Central African Republic Approves Refugee Law
by Annie Raykov, UNHCR
CAR parliament approves refugee law
Legislators in the Central African Republic (CAR) have unanimously approved a new law guaranteeing refugees protection and many other fundamental rights.
The National Assembly adopted the Law on the Status of Refugees last Thursday, some six months after the draft was given a green light by the government's Council of Ministers.
The law must now be signed by the Head of State, Francois Bozizé, before it enters into force. While CAR has ratified several international instruments pertaining to refugee matters, it has lacked the domestic legislation needed to meet its obligations under international law. Up until now, refugee issue were dealt with through decrees and ordinances.
The law guarantees people fleeing conflict and persecution the right to enter CAR territory, to apply for asylum and to be recognised as refugees if they fulfil the definitions contained in the 1951 Refugee Convention or the 1969 Convention Governing the Specific Aspects of Refugee Problems in Africa.

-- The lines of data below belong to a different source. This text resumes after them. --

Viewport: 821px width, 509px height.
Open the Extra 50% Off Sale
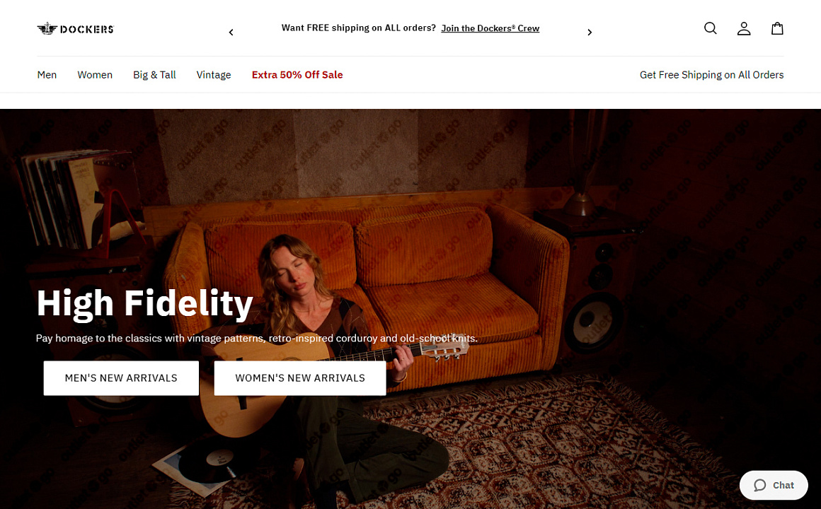pos(297,75)
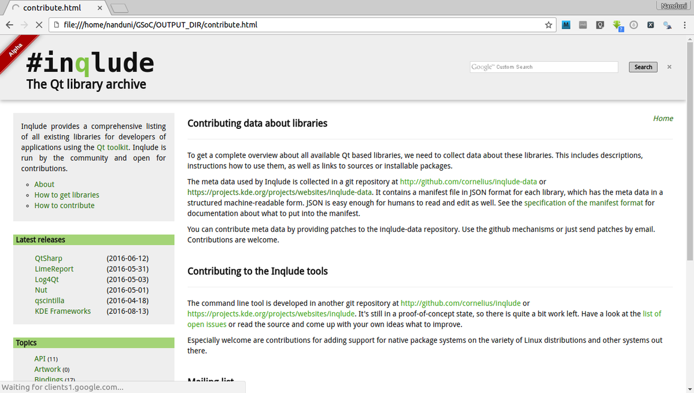This screenshot has width=694, height=393.
Task: Follow the How to get libraries link
Action: (x=67, y=195)
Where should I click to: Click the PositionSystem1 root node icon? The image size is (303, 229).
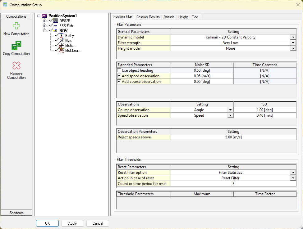point(44,16)
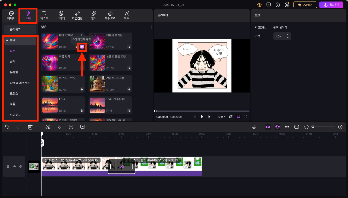348x198 pixels.
Task: Click the undo arrow in timeline toolbar
Action: (7, 127)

It also establishes an appeals commission to re-examine the cases of people who have been denied refugee status in the first instance.
In addition, the law guarantees people seeking refuge in CAR the fundamental rights elaborated in international refugee law. This means that refugees will have most of the same rights enjoyed by CAR citizens, including the rights to employment, to freedom of association, to social assistance, to health services, to education and to freedom of movement and residency.
Under the new legislation, refugees cannot be expelled from CAR or sent forcibly to a country where their life or liberty could be threatened.
"Since independence, the government and people of CAR have shown generous hospitality towards refugees, welcoming men, women and children seeking protection as a result of conflict or persecution. The adoption of a national refugee law formalises this liberal asylum policy," said Bruno Geddo, UNHCR representative in Bangui.
With the arrival earlier this year of 2,700 refugees from the Darfur region in Sudan, there are now more than 8,000 refugees living in CAR, including some 2,000 Congolese. Some 98,000 Central Africans have fled conflict-affected areas in the country's north to neighboring countries. An estimated 197,000 civilians are displaced within CAR.